Entretanto, observamos nos dias atuais uma nova modalidade de atitude anti-sindical: a do Sindicato que se subordina financeiramente ao empregador, através da estipulação da chamada "taxa negocial".

Não estamos tratando aqui da hipótese de entidades Sindicais destinadas a tutelar interesse dos trabalhadores, mas que não verdade foram criadas e são controladas por estes, em flagrante fraude.

Trata-se na verdade de entidades sindicais que, embora seja regular e legitimamente constituída, resolve se submeter à entidade patronal através do recebimento de recursos financeiros pagos por este.

Quando se fala em liberdade sindical, não se fala apenas em liberdade de constituição, organização e direção. Liberdade também significa independência. Vale dizer que a entidade sindical deve zelar pela sua independência em relação aos interesses patronais. E pergunta-se: que independência pode existir quando uma entidade é parcialmente sustentada pela parte contrária?

Pelo modelo sindical originariamente planejado, os sindicatos seriam sustentados pela contribuição sindical compulsória e pelas mensalidades pagas por seus associados.

Não obstante, os sindicatos passaram a impor contribuições indiscriminadamente, a associados ou não, designadas pelos mais variados nomes: confederativa, assistencial, negocial, etc.

Porém, em mais um arroubo arrecadatório, passou-se a instituir contribuições devidas também pela entidade patronal.

Ora, se é contestável a legalidade da imposição de contribuições aos empregados não associados ao sindicato da categoria, o que dizer sobre as contribuições exigidas de entidade patronal, que sequer é representada pela entidade sindical?

Tal situação, que contamina a legitimidade da atuação do ente sindical, vem se alastrando no meio sindical brasileiro, a ponto de o Ministério Público do Trabalho ter criado comissão específica para combater tal prática.

A Justiça Trabalhista também vem se manifestando contrariamente à taxa negocial, sendo que decisões proibitivas já foram emanadas pela Justiça do Trabalho de Botucatu, Araraquara, Porto Ferreira, dentre outras.

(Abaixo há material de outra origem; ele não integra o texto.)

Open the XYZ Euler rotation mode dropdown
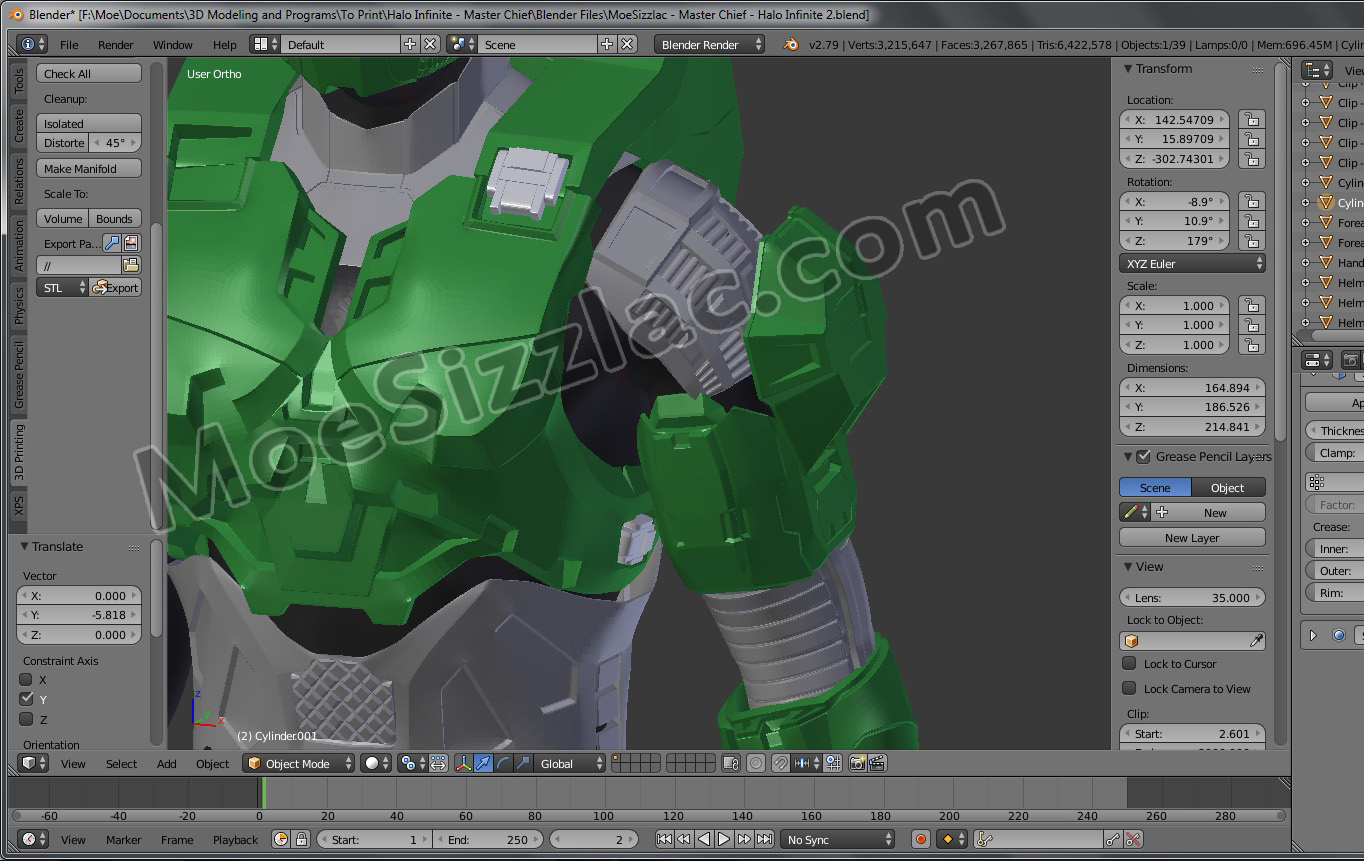(x=1192, y=264)
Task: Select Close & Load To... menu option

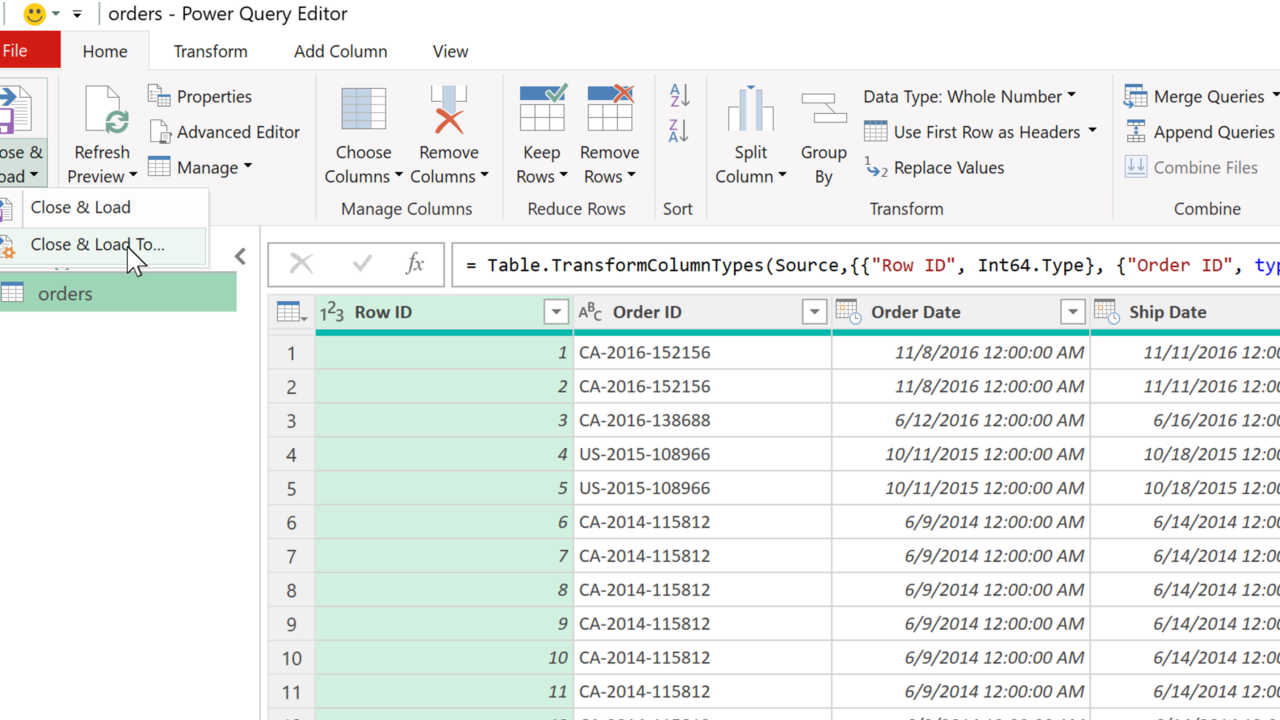Action: point(98,245)
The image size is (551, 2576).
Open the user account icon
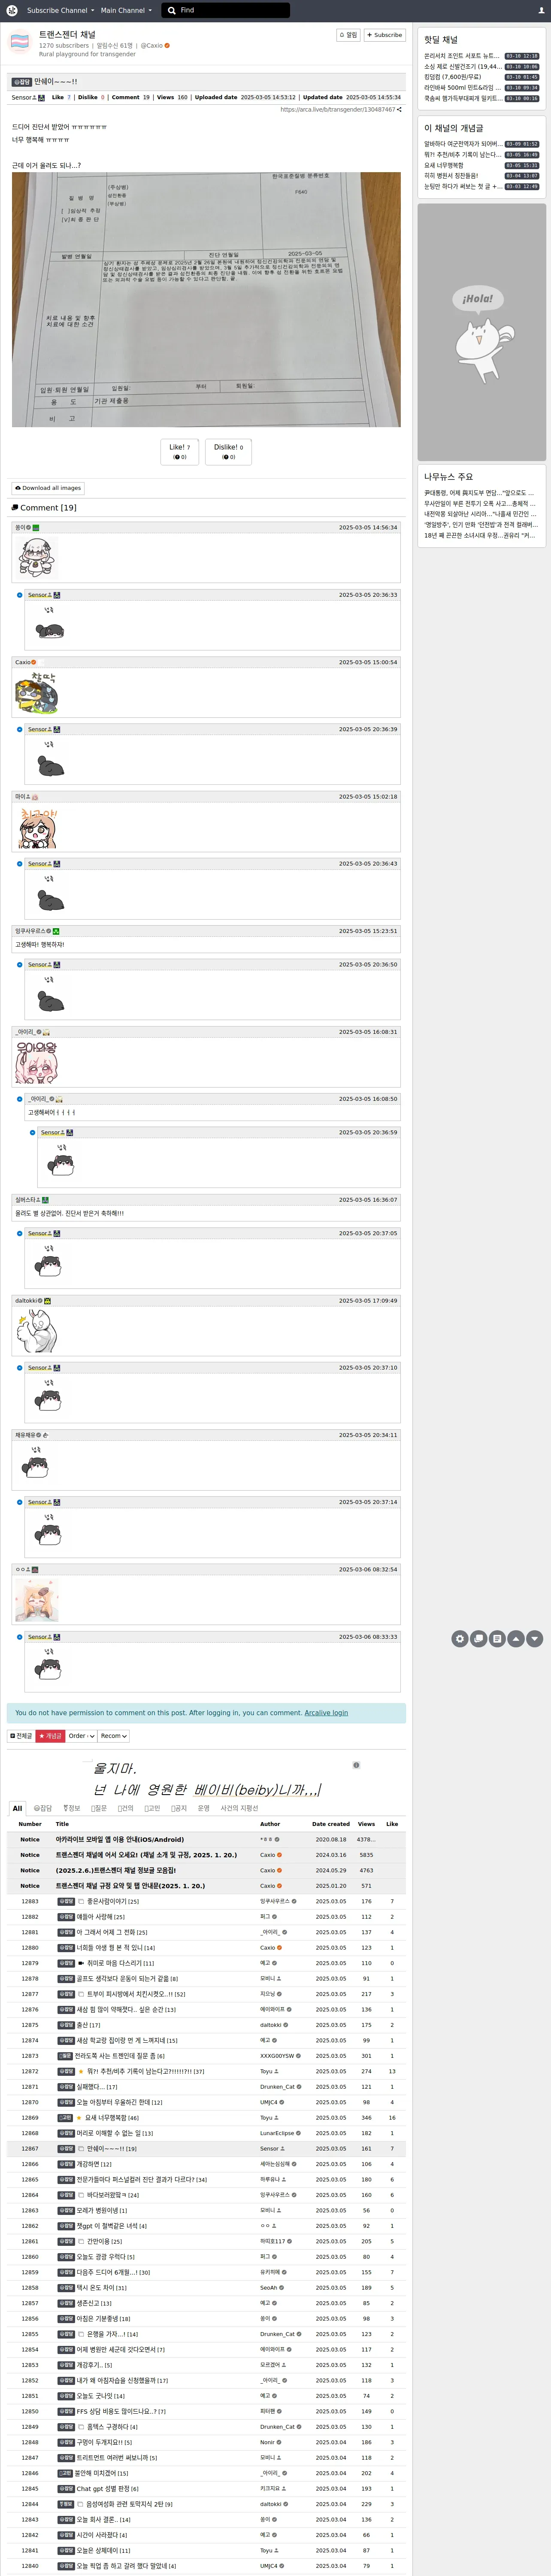click(541, 10)
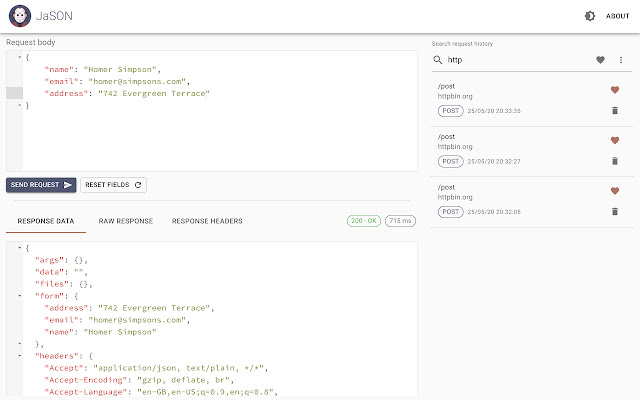This screenshot has width=640, height=400.
Task: Collapse the "form" node in response
Action: 20,295
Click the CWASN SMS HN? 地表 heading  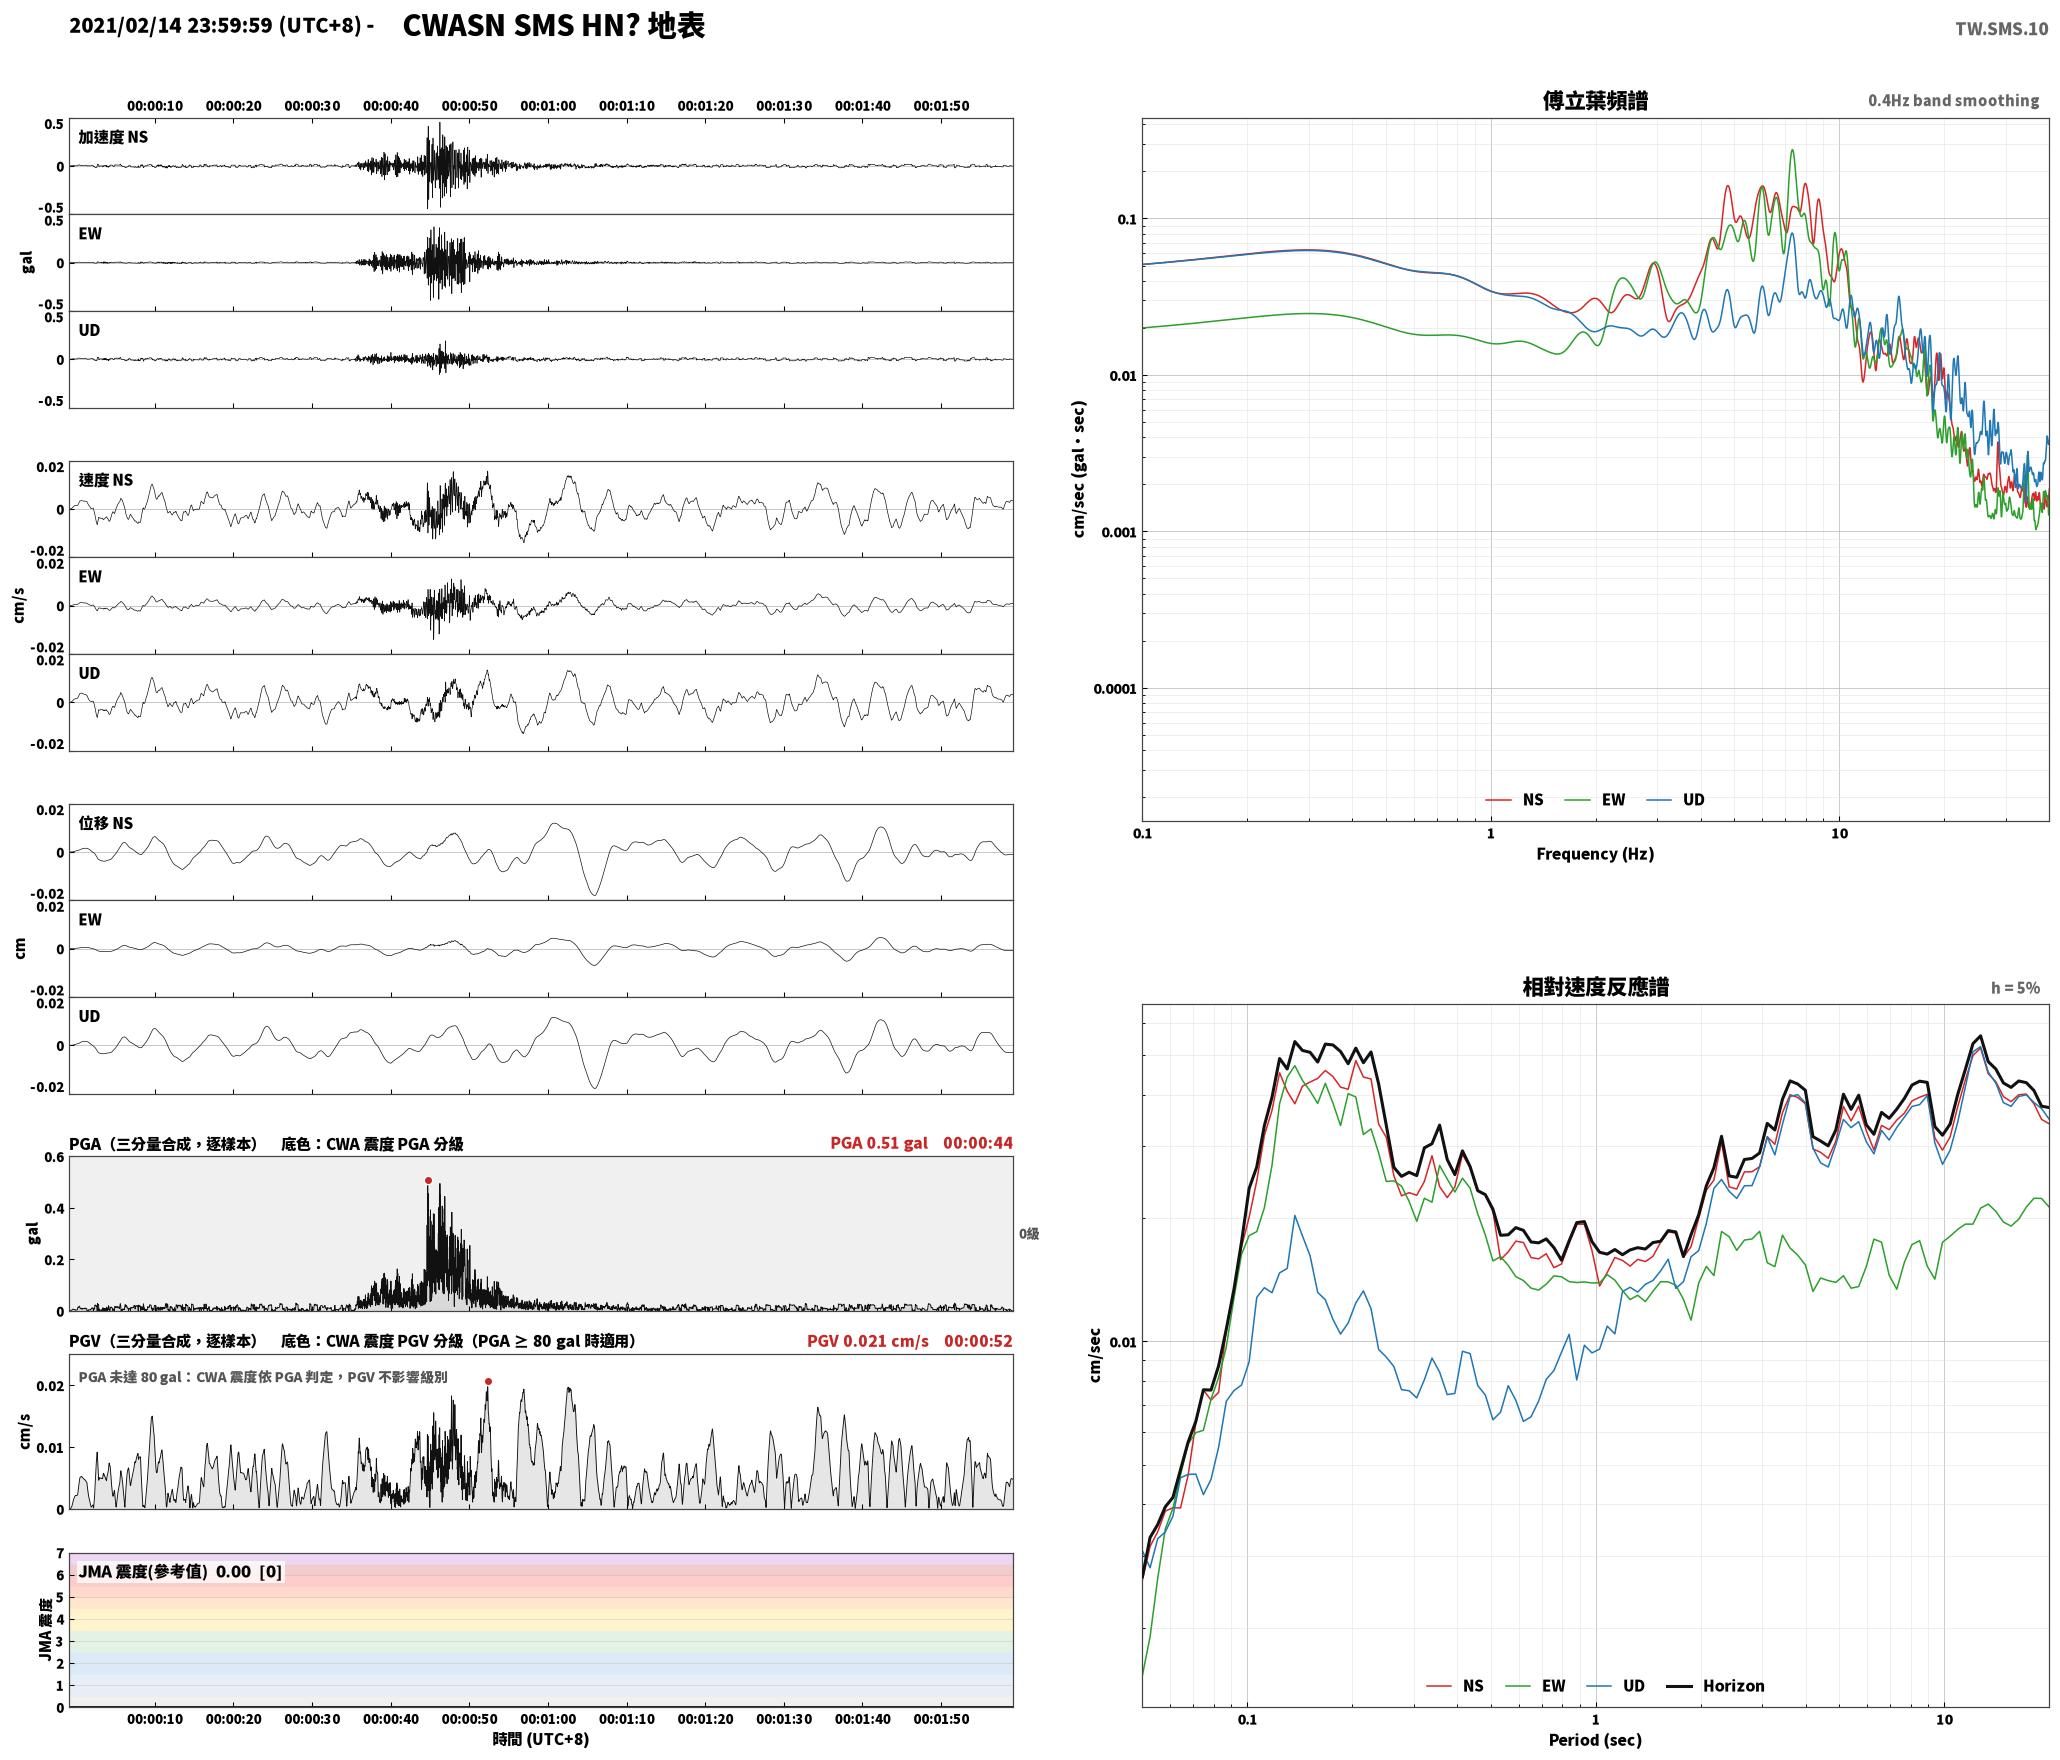click(554, 26)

E não poderia ser diferente. A dependência financeira gerada pela taxa negocial põe em risco a atuação independente do Sindicato, criando a possibilidade de os empregadores manipularem a entidade sindical ainda que de forma indireta, em completo desrespeito à Convenção nº 98 da OIT, ratificada pelo Brasil.

Somente a independência total, sem qualquer vínculo com a parte contrária, pode garantir que o Sindicato dos empregados negociem com isenção, defendendo apenas os interesses dos trabalhadores.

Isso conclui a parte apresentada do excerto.